When I had the thermography screening done last month it showed that I had a condition known as estrogen dominance, basically a hormone imbalance. I have no reason to think this was the case before all this started, but rather a side effect of the treatments I had. My ovaries had stopped working for a period of time and were just functioning again at the time of the screening. So maybe if I had left things alone it would have all leveled out, but I didn't. On the advise of the doctor, I started using a plant based progesterone cream. I felt uneasy about using it and stopped. A couple of days after I stopped using the cream my period started, (sorry men, I know how much you love hearing about that stuff) and my breasts got extremely lumpy, not unusual for that time of the month for some women, but for someone in my situation pretty scary. Now, my first thought was probably the same as yours, it's spreading. I spent a short amount of time panicking, by short I mean maybe 5 minutes. Then I spent some time trying to rationalize with myself- These lumps hurt, c***** lumps don't hurt most of the time. These lumps weren't there before my cycle. They are probably just cysts. Right?

After panicking and rationalizing I handed it over to God. "I let the peace of God rule in my heart and I refuse to worry about anything." (Colossians 3:15) Besides the fact that it doesn't feel good to be in a constant state of worry, it's not good for me and it's counterproductive in my treatment. It also doesn't change anything. This is what I keep telling myself.

Then my period was over and the lumps and pain were still there...another brief moment of panic followed by more rationalizing. It was at that point I read about fibrocystic breast condition. Most of the symptoms seemed to make sense and it's brought on by hormone fluctuations. But this still poses a problem because how can I tell if there is growth in the original tumor with all these other lumps and bumps going on. Ugh!

I talked with Bob about it and we decided I would try the progesterone cream again. This time I prayed that if I wasn't suppose to use it then please God make that obvious to me. And oh my was it ever so obvious! Within a half of an hour of using it I was insane. I was acting so irrationally and I knew it, but I couldn't stop. I was angry and throwing things around. I was so irritable I didn't even want to be around myself. It was the same for most of the day at work. By the end of the day all I wanted to do was lay on the couch and be miserable. When I looked it up, it turns out many woman have the same bad reaction to progesterone cream. So I won't be using that anymore. But as a result of using that stupid cream one time, my period started again just a few days later, just 2 weeks after the other one. So to say I am an emotional wreck might be an understatement. I'm moody and miserable.....YUCK!
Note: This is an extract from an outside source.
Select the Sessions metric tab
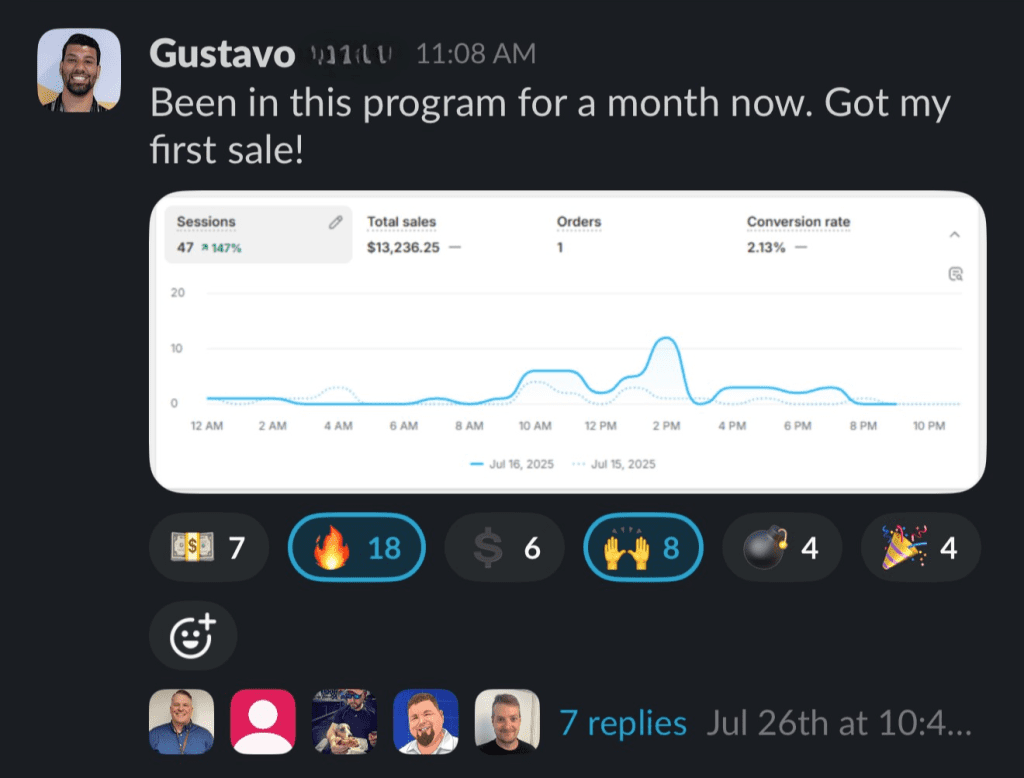Screen dimensions: 1024x778 point(258,234)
So is the c***** spreading or are these lumps just cysts? I have no clue. I'm leaning towards cysts.

I have an ultrasound scheduled for tomorrow, Wednesday June19. It's of the breast area only. Based on what they have to say I will know whether or not a broader look may be necessary. If these are cysts then they will be able to tell the difference during the ultrasound.  I'm assuming that just with anything else I won't know the full results tomorrow. They probably have to send it out to be read.

 Besides lumpy breasts and mood swings everything else is good. My stomach issues are 100% better. I can eat raw fruits and vegetables again without any problems. My energy level is probably normal for any 30 something year old who has been inactive for months, but it's improving.

I was thinking back a few days ago to right after I had chemo for the first time. I wasn't even able to walk the  short hallway at work without being exhausted afterward and my feet numb. Now I am able to go for long walks and I seek out big hills and steps. When you're in that moment of being completely drained of all energy you can't imagine ever feeling normal again, but I do. Physically, I feel really good.

Even mentally, most of the time I'm fine. This moodiness has been just over the past few days.

I am really excited that I have found a way to get high doses of vitamin C which will be more time efficient and cost effective than getting the IV. Getting an IV meant driving an hour, sitting for a few hours while it dripped, and then driving home. They said I should do this 2-3 times a week at $90 a pop plus gas, not to mention all the time I wouldn't be with my children.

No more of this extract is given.